Environmental Issues / Global Warming

Monday, July 22, 2002
California will become the first state to regulate tailpipe emissions of greenhouse gases when Gov. Gray Davis (D) signs a bill today allowing the state air quality board to mandate lower emissions levels for new cars sold there.

According to Kenneth Green, chief scientist at the Reason Foundation, restrictions on emissions of gases that may contribute to global warming -- but are not pollutants that contribute to smog formation -- is about limiting consumer choice, not global warming.

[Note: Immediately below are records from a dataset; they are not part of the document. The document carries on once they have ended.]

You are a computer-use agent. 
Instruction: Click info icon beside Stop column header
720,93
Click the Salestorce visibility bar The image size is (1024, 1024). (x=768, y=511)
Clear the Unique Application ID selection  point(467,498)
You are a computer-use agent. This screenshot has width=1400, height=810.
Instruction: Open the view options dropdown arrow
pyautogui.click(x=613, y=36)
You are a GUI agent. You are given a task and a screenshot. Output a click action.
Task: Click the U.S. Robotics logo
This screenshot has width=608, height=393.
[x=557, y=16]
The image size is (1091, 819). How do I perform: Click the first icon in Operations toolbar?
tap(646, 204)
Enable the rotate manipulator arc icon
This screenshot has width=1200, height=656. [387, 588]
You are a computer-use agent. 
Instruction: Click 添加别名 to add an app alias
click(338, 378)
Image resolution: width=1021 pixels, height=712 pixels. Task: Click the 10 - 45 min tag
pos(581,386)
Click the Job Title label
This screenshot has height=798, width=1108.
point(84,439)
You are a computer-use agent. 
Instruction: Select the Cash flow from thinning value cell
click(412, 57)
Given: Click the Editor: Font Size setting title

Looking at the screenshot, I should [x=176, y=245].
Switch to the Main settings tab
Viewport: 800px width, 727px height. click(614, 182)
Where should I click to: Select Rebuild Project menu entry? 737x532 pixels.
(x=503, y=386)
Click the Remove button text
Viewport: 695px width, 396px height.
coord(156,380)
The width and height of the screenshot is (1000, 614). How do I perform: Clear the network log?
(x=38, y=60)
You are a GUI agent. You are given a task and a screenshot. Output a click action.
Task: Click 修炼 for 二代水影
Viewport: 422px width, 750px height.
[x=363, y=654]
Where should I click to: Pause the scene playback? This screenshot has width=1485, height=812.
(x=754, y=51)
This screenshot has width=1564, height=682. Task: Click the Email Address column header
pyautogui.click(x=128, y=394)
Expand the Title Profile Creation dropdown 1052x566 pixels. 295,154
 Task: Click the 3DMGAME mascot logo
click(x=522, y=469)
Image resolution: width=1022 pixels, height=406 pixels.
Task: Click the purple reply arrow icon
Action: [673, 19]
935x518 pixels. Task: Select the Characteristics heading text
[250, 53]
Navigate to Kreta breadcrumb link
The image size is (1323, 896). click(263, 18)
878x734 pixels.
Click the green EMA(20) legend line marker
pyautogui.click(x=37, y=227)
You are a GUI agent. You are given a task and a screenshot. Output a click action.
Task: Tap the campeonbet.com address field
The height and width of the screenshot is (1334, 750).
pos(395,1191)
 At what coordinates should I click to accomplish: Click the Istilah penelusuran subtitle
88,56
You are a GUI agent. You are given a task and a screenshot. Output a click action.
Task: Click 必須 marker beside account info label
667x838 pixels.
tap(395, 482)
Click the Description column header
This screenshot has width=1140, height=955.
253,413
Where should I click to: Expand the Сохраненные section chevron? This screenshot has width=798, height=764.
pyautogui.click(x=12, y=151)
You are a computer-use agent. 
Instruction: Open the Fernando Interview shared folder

  • According to government emissions data, California motorists produce less than one quarter of 1 percent of the world's emissions of the gases theoretically linked to global warming.
  • Under the new law, the state government will mandate that auto manufacturers reduce carbon dioxide emissions from cars -- requiring technology to lighten and shrink cars or use "alternative fuel" technology such as natural gas and electric-powered cars.
  • This will expose people to more risks, deprive people of consumer choice, use up resources and increase bureaucratic waste, says Green.
The National Academy of Sciences has acknowledged that lighter and smaller cars are inherently more dangerous. And by raising the price of new, less-polluting cars, says Green, the government is creating disincentives for market-based pollution reduction.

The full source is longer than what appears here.